Make the bedroom a red light district.

Now, for my favourite “sleep hack” which requires no effort whatsoever. I find this to be the easiest way to phase advance my clock. The hack is to simply leave the curtains open at night! This ensures that some sunrise light is hitting my eyelids before I even wake up. Light can penetrate the eyelids (unless you sleep under the covers). Leaving the curtains open allows me to gently wake up feeling totally alert by the time I spring out of bed. It also leads me to naturally want to wake up even earlier the next day. It’s incredible.

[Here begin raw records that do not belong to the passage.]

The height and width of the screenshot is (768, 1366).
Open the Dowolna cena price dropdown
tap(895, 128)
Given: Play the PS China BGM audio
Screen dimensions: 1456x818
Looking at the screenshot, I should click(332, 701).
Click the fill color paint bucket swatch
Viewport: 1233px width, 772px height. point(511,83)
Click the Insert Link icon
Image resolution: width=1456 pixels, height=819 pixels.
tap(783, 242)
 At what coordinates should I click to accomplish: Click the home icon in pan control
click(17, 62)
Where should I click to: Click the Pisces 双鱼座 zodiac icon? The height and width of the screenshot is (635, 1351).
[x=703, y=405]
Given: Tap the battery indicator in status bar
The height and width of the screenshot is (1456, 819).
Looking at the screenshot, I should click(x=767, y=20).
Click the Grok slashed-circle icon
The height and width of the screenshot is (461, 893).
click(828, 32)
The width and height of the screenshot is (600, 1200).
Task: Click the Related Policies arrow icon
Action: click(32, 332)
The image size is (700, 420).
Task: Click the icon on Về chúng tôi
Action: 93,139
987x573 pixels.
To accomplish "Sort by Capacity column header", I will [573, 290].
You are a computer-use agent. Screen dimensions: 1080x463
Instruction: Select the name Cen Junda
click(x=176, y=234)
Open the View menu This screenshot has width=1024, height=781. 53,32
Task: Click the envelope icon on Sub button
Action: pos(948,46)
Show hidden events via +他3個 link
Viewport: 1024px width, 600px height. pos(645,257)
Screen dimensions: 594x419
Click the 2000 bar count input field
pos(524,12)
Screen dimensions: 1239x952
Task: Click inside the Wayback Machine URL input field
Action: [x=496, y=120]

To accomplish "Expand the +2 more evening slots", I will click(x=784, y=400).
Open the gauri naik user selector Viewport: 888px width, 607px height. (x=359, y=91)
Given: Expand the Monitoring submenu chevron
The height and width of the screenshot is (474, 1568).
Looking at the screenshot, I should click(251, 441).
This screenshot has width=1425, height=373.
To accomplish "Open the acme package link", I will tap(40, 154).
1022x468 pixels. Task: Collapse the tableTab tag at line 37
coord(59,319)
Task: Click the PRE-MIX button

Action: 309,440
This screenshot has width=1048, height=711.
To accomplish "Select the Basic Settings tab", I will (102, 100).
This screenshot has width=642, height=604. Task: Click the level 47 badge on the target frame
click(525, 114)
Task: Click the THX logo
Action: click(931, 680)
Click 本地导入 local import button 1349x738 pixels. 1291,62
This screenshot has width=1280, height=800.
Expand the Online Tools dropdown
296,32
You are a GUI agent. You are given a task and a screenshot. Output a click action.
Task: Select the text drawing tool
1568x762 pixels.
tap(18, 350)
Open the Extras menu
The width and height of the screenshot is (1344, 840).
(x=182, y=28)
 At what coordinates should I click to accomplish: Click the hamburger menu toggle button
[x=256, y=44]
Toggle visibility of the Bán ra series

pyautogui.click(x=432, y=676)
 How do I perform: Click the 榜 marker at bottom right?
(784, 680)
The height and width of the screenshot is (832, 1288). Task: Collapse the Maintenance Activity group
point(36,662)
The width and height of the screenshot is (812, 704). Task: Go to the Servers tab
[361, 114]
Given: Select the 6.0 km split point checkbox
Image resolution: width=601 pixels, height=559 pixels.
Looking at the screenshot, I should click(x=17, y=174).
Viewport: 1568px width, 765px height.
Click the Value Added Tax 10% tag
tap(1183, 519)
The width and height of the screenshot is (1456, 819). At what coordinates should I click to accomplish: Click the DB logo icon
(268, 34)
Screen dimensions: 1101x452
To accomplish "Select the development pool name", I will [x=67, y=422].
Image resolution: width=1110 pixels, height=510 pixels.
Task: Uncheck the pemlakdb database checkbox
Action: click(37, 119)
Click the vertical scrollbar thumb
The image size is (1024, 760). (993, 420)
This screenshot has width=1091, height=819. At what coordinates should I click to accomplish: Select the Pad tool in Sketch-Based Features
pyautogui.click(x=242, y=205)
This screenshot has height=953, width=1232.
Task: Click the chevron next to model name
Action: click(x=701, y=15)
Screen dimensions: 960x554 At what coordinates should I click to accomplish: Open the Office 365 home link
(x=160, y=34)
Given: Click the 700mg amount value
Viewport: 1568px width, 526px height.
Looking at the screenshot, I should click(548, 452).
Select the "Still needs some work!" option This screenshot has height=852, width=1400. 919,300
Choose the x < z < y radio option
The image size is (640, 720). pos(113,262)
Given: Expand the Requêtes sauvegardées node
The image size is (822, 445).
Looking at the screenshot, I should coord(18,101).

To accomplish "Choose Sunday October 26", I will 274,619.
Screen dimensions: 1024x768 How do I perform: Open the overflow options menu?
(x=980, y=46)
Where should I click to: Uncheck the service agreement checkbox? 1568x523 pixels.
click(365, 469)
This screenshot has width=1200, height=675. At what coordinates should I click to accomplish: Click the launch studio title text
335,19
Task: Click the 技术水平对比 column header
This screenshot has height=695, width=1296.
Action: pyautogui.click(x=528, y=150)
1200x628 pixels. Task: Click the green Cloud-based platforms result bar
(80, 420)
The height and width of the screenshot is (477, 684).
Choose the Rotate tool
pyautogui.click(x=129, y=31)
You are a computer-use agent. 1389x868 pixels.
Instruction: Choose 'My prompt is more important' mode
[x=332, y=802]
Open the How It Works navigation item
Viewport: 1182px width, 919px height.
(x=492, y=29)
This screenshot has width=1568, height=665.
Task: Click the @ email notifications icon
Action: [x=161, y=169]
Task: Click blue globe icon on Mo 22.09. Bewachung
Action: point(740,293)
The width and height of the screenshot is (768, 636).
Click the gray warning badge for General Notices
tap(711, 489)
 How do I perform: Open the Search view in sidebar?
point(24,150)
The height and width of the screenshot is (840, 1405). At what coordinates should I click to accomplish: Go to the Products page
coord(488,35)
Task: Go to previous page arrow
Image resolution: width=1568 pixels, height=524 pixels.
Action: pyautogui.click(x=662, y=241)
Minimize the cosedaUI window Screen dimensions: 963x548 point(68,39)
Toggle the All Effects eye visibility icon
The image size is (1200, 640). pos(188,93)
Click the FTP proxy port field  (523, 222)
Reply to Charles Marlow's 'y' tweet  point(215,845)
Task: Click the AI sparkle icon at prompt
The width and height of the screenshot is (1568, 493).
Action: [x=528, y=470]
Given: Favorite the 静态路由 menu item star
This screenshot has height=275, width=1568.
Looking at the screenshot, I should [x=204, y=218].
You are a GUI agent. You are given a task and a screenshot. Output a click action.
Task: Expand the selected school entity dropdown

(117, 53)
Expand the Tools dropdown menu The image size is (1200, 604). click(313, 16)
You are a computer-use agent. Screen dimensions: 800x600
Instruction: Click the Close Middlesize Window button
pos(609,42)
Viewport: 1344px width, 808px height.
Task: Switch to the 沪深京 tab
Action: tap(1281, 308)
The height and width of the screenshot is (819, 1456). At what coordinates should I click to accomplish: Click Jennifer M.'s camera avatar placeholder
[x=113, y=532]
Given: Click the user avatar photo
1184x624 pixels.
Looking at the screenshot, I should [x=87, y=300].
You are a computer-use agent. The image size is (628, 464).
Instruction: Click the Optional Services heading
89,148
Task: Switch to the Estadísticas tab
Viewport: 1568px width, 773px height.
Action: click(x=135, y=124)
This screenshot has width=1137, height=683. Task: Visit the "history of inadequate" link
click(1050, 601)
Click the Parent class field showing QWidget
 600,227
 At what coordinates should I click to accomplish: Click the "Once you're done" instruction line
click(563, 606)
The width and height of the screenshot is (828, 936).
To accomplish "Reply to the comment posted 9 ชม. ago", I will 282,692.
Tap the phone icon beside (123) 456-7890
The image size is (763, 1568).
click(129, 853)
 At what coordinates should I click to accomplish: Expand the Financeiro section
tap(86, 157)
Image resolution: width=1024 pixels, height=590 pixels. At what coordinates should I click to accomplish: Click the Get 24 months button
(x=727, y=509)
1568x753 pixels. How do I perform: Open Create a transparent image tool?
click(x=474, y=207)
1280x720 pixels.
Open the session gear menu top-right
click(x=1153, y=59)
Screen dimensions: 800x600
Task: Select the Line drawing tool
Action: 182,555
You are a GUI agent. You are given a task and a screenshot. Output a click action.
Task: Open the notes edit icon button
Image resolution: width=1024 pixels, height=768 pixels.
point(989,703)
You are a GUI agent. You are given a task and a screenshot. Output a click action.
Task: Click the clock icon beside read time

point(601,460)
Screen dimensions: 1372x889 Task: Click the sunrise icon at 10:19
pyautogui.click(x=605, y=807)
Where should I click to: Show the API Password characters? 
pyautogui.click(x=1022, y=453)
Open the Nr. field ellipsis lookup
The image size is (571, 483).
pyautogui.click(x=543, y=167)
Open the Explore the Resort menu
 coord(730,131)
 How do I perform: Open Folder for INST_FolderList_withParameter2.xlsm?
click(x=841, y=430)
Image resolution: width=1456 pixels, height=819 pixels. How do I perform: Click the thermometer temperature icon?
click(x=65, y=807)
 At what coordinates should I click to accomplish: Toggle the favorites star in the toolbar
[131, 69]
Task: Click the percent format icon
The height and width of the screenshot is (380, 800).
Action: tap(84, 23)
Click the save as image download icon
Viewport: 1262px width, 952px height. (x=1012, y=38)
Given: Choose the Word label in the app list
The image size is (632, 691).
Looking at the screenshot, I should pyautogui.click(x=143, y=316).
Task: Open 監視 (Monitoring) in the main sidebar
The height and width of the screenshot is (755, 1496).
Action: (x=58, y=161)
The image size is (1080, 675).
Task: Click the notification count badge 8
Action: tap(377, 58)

I’ve been told by a trusted source (my wife) that my morning transformation has been “miraculous.” Getting early light exposure can phase advance your clock by 1–3 hours per day.²⁷ That means if you were to fly from New York to Dubai (+8h time difference), you could adjust to the local schedule in as quickly as 3 days!

However, there is one big problem with leaving the curtains open. By now we all know that light exposure at night suppresses melatonin and phase delays our clock. If you live in a brightly lit city like I do, the light pollution at night will have a negative impact on sleep and lead to an undesirable phase delay. Therefore, leaving the curtains open would likely cancel out the positive effects of a natural sunshine alarm clock. The free solution would simply be to set an alarm and actually get out of bed and open the curtains at sunrise. I’m not a big fan of that though. Sluggishly crawling out of bed slightly defeats the purpose of the hack, but more power to those who can muster up the grit. I pondered deeply on this curtain conundrum, which led to a lightbulb moment! I thought that we could create a device to automatically open curtains at sunrise. Good thing I googled “curtain opening device” before consulting anyone about it. It turned out that the product had already been invented! I was a bit disappointed that I wouldn’t be the next Nikola Tesla of the curtain industry, but at the same time, I was glad to be able to buy the device immediately from SwitchBot.

Switchbot Curtain

Their smart curtain device can be set to either open at sunrise or at a specific time. Alternatively, it can be operated by remote, voice or from your phone. Unlike other smart curtains, which can cost thousands to install, this device fits any existing curtain rails and it only takes 30 seconds to install. SwitchBot says the rechargeable battery holds a charge for about 8 months. They also offer a solar panel attachment as an optional extra, so you never need to charge it. Before buying it, I was concerned that the sound of the motor might be unpleasant, but the sound never wakes me. It even has an option to open slowly in Silent Mode. I set it to open and close automatically based on sunlight, but you can choose to set a complex weekly schedule of opening and closing times for each room in the house, as well as variations in how wide the curtains open. You can even control your curtains remotely from your phone when you’re not home. Too bad Kevin McCallister didn’t have these to ward off Christmas intruders.

*Flamethrower sold separately.

It’s a brilliant device. I’d thoroughly recommend it to anyone who struggles with feeling sluggish in the mornings.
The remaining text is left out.